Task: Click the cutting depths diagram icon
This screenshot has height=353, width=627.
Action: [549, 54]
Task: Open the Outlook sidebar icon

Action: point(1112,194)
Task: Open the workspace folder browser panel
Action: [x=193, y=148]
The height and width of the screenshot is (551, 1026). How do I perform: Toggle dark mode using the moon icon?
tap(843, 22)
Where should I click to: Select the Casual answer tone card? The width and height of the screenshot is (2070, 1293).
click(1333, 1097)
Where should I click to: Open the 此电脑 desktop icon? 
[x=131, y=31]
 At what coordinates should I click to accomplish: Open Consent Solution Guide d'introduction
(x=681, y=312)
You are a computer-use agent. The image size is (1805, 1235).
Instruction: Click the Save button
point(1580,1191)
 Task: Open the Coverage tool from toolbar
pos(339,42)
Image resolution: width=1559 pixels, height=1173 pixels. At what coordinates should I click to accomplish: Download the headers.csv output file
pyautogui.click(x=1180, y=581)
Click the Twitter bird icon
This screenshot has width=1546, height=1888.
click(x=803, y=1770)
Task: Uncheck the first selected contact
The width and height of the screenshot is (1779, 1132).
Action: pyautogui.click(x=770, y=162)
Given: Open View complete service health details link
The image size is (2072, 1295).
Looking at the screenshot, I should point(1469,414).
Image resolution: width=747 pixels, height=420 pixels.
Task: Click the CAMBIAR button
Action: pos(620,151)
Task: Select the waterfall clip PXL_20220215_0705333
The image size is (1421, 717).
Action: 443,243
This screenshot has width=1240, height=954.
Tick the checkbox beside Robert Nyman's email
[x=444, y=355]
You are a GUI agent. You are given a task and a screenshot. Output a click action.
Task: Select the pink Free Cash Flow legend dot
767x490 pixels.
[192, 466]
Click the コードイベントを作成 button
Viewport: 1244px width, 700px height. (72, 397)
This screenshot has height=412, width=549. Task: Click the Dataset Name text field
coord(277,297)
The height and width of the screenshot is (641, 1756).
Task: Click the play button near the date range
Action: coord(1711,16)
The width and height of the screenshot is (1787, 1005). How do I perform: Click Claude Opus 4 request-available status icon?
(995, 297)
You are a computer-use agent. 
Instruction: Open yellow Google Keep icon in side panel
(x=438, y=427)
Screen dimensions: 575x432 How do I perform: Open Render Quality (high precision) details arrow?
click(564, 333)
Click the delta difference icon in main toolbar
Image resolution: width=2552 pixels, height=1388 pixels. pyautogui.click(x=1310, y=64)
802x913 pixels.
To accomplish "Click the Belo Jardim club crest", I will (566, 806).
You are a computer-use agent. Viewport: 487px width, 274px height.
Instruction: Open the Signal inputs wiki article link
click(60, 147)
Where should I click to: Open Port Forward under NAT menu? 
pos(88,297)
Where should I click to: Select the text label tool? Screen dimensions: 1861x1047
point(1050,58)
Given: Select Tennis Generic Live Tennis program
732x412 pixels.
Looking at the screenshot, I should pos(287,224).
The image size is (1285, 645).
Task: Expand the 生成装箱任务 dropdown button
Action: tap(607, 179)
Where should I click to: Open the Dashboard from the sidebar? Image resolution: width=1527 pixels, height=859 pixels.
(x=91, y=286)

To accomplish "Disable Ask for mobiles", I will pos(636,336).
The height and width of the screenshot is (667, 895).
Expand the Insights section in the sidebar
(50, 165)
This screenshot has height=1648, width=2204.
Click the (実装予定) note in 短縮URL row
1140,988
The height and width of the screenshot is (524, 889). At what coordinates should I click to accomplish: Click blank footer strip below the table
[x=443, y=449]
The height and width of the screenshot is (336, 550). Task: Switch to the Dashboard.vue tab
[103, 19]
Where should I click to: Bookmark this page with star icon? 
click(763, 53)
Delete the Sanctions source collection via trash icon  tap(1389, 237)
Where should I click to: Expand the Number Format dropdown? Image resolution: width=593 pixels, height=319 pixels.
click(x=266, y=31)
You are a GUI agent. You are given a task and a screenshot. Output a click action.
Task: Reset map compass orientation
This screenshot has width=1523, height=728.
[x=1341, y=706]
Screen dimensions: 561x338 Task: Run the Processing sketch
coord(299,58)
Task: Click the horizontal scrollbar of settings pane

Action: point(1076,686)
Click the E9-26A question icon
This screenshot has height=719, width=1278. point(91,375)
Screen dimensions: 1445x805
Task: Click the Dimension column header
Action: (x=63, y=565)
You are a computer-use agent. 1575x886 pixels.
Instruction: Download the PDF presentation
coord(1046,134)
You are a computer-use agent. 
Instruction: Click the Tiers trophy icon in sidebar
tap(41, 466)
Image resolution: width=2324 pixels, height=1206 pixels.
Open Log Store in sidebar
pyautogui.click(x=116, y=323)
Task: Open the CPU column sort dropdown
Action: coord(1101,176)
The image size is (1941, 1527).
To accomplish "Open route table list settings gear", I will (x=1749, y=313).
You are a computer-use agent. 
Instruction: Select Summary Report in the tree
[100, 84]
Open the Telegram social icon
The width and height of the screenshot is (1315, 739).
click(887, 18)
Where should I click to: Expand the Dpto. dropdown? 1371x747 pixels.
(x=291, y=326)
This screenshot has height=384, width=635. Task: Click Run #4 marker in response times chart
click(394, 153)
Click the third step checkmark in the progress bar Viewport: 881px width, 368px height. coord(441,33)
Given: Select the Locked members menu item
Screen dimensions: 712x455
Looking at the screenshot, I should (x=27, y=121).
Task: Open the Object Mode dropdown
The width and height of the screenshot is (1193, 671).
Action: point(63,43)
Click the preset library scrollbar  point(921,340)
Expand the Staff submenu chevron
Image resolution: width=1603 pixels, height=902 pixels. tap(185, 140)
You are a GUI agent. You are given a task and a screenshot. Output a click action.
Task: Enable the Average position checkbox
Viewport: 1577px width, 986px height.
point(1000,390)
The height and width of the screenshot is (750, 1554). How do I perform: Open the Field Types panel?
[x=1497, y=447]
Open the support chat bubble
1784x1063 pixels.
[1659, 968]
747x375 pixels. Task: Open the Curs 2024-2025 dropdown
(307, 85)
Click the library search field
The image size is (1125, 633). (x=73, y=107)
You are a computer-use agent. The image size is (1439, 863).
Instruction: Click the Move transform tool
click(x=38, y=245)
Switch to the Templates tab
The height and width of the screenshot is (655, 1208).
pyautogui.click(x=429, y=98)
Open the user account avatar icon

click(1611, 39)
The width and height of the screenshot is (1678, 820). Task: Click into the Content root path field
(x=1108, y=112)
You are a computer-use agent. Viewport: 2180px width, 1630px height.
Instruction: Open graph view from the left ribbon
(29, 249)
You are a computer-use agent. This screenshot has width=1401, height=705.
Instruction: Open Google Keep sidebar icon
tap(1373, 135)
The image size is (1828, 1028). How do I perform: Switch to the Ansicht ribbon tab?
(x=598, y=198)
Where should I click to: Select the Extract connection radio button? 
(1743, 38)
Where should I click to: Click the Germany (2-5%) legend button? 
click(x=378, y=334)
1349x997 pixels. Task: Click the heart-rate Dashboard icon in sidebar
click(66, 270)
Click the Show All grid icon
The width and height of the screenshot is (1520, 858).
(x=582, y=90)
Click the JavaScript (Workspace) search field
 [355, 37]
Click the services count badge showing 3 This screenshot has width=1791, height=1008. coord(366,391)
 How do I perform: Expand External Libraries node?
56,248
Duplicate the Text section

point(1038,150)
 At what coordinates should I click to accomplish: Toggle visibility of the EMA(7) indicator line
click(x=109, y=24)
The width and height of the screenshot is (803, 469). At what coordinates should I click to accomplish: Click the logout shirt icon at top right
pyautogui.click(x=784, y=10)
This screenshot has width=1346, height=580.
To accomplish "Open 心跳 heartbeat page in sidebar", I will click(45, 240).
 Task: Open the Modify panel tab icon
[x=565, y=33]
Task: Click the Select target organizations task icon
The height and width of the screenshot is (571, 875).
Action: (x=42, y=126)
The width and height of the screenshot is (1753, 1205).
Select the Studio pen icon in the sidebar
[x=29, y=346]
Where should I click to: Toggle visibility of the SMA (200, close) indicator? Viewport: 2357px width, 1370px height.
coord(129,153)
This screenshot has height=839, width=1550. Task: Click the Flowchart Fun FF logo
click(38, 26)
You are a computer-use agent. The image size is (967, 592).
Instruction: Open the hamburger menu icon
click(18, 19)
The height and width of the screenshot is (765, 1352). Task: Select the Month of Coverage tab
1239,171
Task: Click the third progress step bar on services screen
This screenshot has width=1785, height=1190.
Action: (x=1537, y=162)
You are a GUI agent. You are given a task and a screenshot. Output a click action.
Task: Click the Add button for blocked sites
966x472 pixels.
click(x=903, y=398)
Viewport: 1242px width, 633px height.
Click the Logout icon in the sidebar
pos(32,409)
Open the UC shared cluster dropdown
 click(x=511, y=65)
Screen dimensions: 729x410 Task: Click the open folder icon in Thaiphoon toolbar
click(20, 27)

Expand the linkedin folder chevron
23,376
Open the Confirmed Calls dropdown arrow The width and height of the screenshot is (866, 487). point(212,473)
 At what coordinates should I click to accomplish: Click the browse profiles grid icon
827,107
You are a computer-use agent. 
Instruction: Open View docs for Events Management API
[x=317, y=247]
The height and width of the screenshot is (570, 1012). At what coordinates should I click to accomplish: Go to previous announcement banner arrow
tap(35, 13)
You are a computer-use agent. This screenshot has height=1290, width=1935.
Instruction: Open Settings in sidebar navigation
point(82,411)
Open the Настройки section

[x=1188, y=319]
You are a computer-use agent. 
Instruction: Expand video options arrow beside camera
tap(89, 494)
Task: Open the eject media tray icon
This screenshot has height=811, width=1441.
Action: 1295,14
##########
What to produce –
The exact lines of the material above starting at the one that contains "Instruction: Open yellow" and ending at the one that contains "802x913 pixels." are what to retype; leave out everything else.

Final answer –
Instruction: Open yellow Google Keep icon in side panel
(x=438, y=427)
Screen dimensions: 575x432 How do I perform: Open Render Quality (high precision) details arrow?
click(564, 333)
Click the delta difference icon in main toolbar
Image resolution: width=2552 pixels, height=1388 pixels. pyautogui.click(x=1310, y=64)
802x913 pixels.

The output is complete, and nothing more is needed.